- _Goal of the exercise_
Please write out the records again, starting at the line that contains "プライバシーと安全な住まい (512, 1134)" and ending at the line that contains "Accessories (342, 94)", with both of those lines and every request line between them included. Offset each coordinate in the answers by adding 80 to every number, and leave the requests unchanged.

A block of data
Begin

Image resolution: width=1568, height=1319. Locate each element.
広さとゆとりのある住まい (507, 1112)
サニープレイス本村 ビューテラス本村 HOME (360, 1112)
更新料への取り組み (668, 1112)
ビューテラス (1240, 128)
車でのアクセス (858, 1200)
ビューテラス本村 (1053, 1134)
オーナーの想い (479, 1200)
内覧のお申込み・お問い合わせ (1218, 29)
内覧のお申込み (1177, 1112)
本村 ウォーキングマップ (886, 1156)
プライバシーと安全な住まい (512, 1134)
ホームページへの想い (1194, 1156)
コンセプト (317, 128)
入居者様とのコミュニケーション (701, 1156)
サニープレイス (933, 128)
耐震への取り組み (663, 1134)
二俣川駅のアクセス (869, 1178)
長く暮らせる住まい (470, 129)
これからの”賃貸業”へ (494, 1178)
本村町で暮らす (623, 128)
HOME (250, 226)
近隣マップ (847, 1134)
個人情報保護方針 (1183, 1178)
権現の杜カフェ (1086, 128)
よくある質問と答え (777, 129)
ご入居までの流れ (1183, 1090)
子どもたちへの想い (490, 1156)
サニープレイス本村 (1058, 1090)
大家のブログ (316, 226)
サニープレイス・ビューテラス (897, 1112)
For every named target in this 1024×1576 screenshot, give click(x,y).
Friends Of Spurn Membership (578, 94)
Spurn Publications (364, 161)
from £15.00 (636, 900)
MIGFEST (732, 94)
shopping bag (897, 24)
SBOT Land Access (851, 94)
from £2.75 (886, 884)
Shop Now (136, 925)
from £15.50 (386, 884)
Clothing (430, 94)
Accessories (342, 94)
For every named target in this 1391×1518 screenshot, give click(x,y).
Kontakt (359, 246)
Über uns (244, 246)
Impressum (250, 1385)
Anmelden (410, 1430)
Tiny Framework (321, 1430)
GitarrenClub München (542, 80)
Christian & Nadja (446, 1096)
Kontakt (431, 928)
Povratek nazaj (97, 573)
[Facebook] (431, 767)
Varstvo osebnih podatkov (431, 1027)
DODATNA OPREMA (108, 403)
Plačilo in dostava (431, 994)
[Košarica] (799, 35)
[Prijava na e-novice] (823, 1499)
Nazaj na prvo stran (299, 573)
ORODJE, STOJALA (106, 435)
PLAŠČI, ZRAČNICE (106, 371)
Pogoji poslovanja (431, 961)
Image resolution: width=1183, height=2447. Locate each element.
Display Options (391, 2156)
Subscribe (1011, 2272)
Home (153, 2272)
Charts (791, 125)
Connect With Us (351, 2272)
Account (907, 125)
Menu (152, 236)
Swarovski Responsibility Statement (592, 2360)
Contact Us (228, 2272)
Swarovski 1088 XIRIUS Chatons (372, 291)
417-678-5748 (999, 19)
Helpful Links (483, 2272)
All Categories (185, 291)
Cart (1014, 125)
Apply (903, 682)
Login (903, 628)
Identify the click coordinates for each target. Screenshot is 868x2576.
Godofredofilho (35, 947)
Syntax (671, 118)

End

- _Complete answer_
プライバシーと安全な住まい (592, 1214)
ホームページへの想い (1274, 1236)
コンセプト (397, 208)
入居者様とのコミュニケーション (781, 1236)
サニープレイス (1013, 208)
耐震への取り組み (743, 1214)
二俣川駅のアクセス (949, 1258)
長く暮らせる住まい (550, 209)
これからの”賃貸業”へ (574, 1258)
本村町で暮らす (703, 208)
HOME (330, 306)
近隣マップ (927, 1214)
個人情報保護方針 (1263, 1258)
権現の杜カフェ (1166, 208)
よくある質問と答え (857, 209)
ご入居までの流れ (1263, 1170)
子どもたちへの想い (570, 1236)
サニープレイス本村 (1138, 1170)
大家のブログ (396, 306)
サニープレイス・ビューテラス (977, 1192)
For every named target in this 1024×1576 screenshot, give click(x,y).
Friends Of Spurn Membership (658, 174)
Spurn Publications (444, 241)
from £15.00 (716, 980)
MIGFEST (812, 174)
shopping bag (977, 104)
SBOT Land Access (931, 174)
from £2.75 (966, 964)
Shop Now (216, 1005)
from £15.50 (466, 964)
Clothing (510, 174)
Accessories (422, 174)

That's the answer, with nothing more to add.